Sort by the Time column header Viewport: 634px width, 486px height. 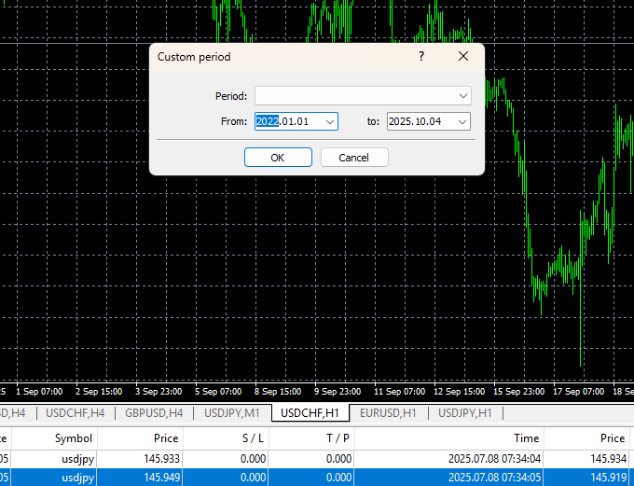click(526, 437)
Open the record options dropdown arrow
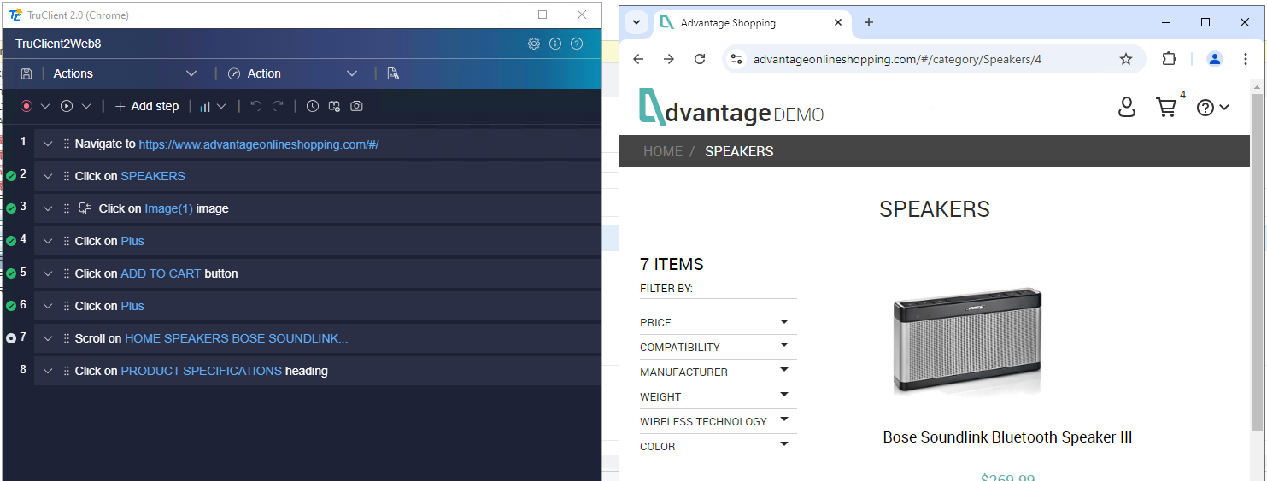The width and height of the screenshot is (1267, 481). [44, 106]
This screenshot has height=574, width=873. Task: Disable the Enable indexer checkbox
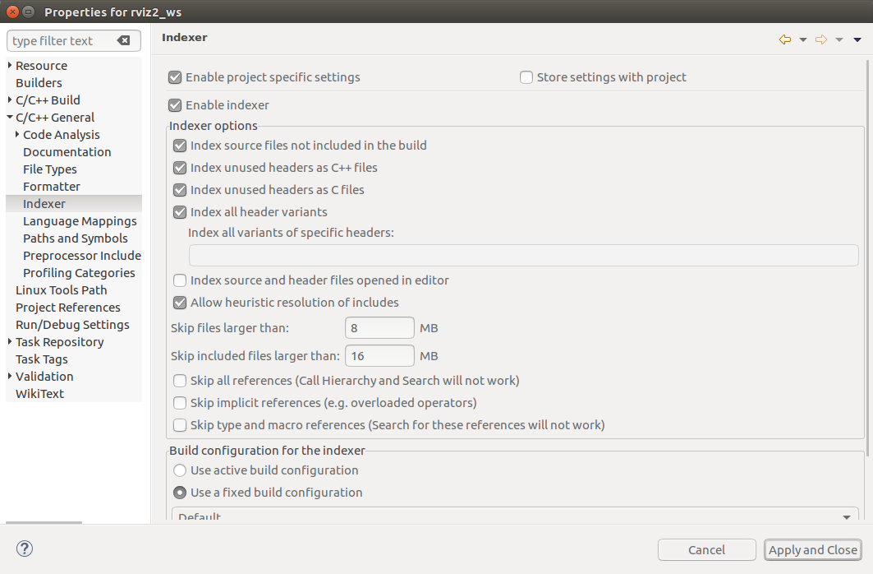tap(175, 105)
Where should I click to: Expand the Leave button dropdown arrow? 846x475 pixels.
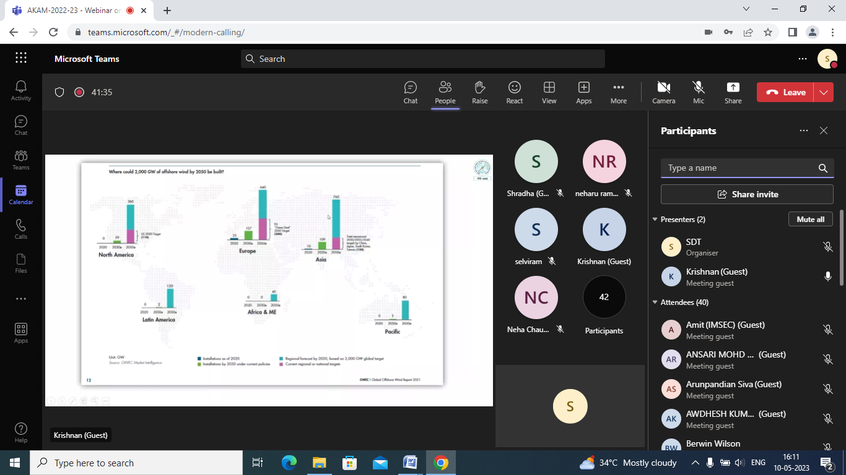824,92
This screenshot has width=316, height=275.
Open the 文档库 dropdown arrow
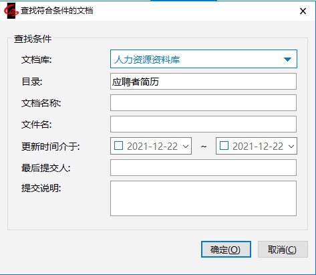coord(287,60)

•••

• Work instruction
In the records above, find the line that contains "Where should I". Print it and every later line exactly, omitting the pictures.

• Your solution
Where should I click to: Expand the Leave button dropdown arrow? 846x475 pixels.
824,92
This screenshot has width=316, height=275.
Open the 文档库 dropdown arrow
coord(287,60)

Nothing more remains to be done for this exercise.